La comparsa del purple fringing alla focale minima a tutta apertura

Alla focale massima la situazione è anche migliore, con una nitidezza molto buona in tutta l'inquadratura. Le aberrazioni cromatiche appaiono sotto forma di bande magenta e verdi lungo i contorni. Queste bande non sono comunque molto intense, hanno estensione contenuta e si rendono evidenti solo dopo alcuni ingrandimenti.


Le minime aberrazioni alla focale massima

Il movimento dello zoom è abbastanza lento, impiega poco più di tre secondi per variare da un estremo all'altro, e pare consumare parecchia energia, almeno a giudicare dal consumo della batteria. La fotocamera può essere alimentata da accumulatori specifici forniti dal produttore o da batterie stilo. In quest'ultimo caso è opportuno utilizzare accumulatori al litio ad alta energia, le normali  batterie e quelle ricaricabili, infatti, vengono consumate dopo pochi scatti. La responsabilità di ciò è da imputare sicuramente, oltre che al motore che muove lo zoom, sia allo stabilizzatore sia ai consumi degli schermi LCD (display e mirino elettronico).

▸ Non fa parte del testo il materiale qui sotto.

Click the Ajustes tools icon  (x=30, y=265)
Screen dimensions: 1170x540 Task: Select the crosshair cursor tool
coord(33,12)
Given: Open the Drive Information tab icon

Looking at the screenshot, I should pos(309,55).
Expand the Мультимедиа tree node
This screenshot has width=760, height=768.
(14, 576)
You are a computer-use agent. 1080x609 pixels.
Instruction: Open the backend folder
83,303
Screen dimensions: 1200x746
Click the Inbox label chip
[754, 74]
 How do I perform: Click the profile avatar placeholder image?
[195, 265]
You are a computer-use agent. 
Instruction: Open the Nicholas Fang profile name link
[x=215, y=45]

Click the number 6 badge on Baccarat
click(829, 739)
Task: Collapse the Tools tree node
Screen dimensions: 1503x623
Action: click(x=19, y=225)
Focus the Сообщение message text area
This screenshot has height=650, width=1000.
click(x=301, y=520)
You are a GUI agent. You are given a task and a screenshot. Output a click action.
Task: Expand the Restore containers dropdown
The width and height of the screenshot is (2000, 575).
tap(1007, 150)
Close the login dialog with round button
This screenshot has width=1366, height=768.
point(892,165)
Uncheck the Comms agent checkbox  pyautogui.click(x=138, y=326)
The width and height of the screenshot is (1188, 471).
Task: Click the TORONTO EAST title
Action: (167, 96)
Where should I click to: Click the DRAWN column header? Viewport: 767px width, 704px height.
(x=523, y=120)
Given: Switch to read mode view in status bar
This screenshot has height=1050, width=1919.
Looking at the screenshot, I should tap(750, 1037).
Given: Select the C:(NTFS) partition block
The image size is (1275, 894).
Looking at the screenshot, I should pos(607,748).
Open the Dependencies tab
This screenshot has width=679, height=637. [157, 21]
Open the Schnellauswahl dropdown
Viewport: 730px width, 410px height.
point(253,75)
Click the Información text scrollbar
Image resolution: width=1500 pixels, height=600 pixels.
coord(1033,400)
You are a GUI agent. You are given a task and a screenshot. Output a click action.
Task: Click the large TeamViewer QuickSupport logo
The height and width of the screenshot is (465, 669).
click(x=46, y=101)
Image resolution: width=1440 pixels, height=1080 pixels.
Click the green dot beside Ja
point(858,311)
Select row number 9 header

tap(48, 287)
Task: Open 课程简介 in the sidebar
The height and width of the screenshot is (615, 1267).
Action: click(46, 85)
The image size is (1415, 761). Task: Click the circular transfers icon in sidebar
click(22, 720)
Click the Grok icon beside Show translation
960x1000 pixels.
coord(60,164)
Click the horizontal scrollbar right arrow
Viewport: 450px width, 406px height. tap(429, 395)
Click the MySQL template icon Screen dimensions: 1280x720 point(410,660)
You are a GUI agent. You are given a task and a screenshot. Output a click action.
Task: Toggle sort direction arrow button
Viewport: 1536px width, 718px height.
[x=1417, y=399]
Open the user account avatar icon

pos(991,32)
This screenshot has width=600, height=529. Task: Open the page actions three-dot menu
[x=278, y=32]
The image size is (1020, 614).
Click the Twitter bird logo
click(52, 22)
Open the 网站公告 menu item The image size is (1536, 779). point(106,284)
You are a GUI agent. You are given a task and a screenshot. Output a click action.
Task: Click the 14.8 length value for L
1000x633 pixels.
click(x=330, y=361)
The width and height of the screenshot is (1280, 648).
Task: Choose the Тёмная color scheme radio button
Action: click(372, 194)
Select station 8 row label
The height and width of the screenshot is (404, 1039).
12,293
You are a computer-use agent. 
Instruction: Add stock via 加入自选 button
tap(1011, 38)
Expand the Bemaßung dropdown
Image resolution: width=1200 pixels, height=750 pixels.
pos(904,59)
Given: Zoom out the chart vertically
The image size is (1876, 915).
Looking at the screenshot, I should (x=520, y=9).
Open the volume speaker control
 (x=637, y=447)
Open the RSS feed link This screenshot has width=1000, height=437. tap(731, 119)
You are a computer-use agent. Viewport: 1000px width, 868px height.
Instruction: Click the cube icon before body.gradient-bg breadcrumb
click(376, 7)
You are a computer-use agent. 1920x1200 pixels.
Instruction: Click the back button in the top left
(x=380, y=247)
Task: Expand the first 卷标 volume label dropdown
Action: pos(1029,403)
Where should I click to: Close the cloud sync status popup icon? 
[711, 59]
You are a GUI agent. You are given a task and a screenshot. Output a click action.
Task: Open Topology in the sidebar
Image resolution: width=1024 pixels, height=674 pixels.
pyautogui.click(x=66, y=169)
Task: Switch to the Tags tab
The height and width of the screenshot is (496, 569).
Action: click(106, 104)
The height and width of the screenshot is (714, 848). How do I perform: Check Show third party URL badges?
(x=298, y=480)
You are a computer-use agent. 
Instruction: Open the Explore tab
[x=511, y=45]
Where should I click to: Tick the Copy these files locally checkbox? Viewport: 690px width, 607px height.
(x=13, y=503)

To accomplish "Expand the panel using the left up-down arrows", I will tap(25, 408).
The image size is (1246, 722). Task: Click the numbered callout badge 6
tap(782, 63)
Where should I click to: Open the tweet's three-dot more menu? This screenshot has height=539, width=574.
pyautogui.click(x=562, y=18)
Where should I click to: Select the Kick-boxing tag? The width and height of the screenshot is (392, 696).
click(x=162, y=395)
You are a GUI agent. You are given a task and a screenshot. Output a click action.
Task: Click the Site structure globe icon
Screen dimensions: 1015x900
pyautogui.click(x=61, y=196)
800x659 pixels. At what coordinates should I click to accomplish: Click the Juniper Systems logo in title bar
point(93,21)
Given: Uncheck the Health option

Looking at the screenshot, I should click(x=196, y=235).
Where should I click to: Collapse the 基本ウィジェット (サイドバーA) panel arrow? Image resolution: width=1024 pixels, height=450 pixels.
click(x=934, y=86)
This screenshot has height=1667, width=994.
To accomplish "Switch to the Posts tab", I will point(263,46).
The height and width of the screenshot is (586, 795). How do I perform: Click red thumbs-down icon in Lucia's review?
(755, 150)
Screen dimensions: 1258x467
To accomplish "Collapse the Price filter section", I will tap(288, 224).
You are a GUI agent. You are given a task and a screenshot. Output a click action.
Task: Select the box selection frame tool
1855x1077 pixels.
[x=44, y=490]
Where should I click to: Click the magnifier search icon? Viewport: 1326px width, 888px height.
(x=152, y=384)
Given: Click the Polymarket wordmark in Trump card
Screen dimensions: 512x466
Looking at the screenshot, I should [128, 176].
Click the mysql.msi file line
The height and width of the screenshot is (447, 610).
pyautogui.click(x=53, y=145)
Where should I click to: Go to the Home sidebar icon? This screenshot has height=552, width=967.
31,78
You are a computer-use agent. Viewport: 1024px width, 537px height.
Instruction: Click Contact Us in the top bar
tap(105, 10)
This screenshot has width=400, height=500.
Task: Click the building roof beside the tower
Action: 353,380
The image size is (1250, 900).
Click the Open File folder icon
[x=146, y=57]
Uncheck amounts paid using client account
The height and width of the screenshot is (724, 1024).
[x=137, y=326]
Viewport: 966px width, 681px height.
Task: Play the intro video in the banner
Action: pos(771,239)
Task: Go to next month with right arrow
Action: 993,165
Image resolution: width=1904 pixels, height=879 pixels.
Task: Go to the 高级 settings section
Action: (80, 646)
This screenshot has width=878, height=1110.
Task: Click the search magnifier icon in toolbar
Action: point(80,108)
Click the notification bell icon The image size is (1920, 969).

Anche l'autofocus non brilla per velocità, ma per contro offre buone capacità macro apparenti, soprattutto alla focale massima. Inoltre può essere utilizzato nella modalità manuale. La fotocamera può lavorare con diversi automatismi, tra cui una selezione di scene per renderla più adatta alle situazioni d'uso quotidiane, oltre che nei normali modi Auto, Program, priorità di diaframmi, priorità dei tempi e completamente manuale. Quest'ultima modalità può contare sulla comodità della rotella cliccabile: ruotandola si sceglie quale impostazione modificare e cliccandola si accede alla modifica.